[Items contained in a dataset]
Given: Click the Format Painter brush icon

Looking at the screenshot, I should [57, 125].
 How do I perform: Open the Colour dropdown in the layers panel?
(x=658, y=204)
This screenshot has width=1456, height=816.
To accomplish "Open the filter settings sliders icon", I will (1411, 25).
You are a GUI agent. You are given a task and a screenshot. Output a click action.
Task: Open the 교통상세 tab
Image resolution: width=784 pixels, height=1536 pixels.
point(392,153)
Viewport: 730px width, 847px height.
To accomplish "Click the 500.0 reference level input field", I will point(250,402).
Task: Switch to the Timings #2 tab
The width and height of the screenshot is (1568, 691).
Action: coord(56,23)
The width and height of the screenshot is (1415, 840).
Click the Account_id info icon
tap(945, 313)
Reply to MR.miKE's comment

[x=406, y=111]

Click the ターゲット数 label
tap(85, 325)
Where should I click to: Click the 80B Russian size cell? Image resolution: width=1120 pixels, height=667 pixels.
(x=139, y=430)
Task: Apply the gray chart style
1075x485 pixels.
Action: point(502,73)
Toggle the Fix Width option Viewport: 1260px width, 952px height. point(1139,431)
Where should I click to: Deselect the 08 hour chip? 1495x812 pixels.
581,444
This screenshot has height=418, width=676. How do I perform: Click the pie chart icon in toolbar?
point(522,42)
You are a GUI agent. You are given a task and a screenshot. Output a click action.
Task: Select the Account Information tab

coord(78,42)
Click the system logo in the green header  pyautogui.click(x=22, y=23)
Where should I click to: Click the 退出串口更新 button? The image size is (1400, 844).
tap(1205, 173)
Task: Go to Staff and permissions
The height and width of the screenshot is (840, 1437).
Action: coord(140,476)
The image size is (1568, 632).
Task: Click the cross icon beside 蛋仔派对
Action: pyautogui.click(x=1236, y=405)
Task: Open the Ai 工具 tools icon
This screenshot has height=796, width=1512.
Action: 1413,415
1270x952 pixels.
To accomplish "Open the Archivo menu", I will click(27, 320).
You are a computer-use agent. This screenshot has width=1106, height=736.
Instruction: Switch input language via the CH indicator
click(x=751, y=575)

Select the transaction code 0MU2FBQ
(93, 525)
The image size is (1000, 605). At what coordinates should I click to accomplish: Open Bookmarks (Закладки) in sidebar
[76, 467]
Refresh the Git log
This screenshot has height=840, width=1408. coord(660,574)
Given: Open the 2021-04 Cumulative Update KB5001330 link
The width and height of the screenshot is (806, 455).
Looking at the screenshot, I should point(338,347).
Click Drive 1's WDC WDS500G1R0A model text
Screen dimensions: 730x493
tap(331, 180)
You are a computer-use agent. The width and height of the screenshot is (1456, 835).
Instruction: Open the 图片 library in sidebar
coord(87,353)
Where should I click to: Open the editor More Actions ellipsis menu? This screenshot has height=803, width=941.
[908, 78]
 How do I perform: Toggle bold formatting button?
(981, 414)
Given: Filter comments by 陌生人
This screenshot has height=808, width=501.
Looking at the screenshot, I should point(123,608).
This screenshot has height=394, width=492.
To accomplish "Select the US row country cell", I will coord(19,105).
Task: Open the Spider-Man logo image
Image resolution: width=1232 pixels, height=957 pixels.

- STATED TASK
Reproduce the items above verbatim, from the first line through the line containing "tap(85, 325)", including both.

- WRITTEN ANSWER
Given: Click the Format Painter brush icon

Looking at the screenshot, I should [57, 125].
 How do I perform: Open the Colour dropdown in the layers panel?
(x=658, y=204)
This screenshot has width=1456, height=816.
To accomplish "Open the filter settings sliders icon", I will (1411, 25).
You are a GUI agent. You are given a task and a screenshot. Output a click action.
Task: Open the 교통상세 tab
Image resolution: width=784 pixels, height=1536 pixels.
point(392,153)
Viewport: 730px width, 847px height.
To accomplish "Click the 500.0 reference level input field", I will point(250,402).
Task: Switch to the Timings #2 tab
The width and height of the screenshot is (1568, 691).
Action: coord(56,23)
The width and height of the screenshot is (1415, 840).
Click the Account_id info icon
tap(945, 313)
Reply to MR.miKE's comment

[x=406, y=111]

Click the ターゲット数 label
tap(85, 325)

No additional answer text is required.